アンテナ不要で、どなたでもご視聴いただけます。
ここにあるように、「スカパー!オンデマンド」ではアンテナ不要で見られることをサービスの価値としてアピールしているからだ。
それでいて「年間およそ6,000試合をLIVE配信!」と謳いながらもそれに耐えられるだけのサーバーを用意していないのでは、ユーザーから厳しい意見が寄せられても仕方がない。
であるならば、そんなサービスは提供しないでほしいものだ。中途半端に期待だけを持たせ、その結果「サーバーが耐えられませんでした」では当然納得できるはずもない。

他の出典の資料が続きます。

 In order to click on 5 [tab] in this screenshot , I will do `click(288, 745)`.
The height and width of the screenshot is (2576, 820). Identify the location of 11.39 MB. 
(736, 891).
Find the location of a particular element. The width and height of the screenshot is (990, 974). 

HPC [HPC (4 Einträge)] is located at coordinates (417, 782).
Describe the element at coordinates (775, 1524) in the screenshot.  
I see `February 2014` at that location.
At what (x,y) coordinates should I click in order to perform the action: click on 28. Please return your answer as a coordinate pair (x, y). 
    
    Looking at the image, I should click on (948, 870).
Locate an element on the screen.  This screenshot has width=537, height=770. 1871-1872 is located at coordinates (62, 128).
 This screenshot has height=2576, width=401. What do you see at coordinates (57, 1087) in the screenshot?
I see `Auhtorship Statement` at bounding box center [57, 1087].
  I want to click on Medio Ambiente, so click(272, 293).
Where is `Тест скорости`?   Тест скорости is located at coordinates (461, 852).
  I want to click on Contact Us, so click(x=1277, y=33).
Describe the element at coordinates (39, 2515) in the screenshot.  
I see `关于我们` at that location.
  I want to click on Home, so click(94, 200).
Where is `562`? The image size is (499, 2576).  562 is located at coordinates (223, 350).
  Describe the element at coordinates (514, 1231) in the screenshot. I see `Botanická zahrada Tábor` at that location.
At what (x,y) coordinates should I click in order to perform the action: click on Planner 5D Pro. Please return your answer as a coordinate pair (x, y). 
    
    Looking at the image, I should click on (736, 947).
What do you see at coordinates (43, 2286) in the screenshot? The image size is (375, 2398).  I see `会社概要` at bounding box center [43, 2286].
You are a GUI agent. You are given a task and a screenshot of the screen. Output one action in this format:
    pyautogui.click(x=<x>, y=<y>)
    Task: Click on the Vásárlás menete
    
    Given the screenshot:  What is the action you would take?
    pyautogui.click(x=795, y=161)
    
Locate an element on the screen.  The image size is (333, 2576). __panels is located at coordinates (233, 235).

リーガルかイリーガルかは一旦置いておくとして、今日ではインターネットを使用すれば世界中のサッカーを無料で見ることができる。
では、そうした時代になぜ私たちは衛星放送にお金を払うのだろうか?それは、「上質なサービスが安定的に供給される環境を手にする」という側面が大きのではないだろうか。
一昔前であれば、私たちはサッカーの「中継」自体に衛星放送を契約していた。なぜならば、衛星放送でしか海外のサッカーを見る手段がなくなったからだ。
しかしネット環境が整備された現在、衛星放送以外でも海外のサッカーを見ることができるようになった(繰り返すがイリーガルな可能性もある)。
そうした時代において衛星放送局に期待される要素は「画質」や「実況、解説を含めた中継」といった“質”の部分と、「確実に放送を届けてくれるという環境」という“インフラ”の部分に他ならない。
視聴料との対価でオンデマンドサービスを配信している以上、今後はこのようなことが二度とないようにしてもらいたい。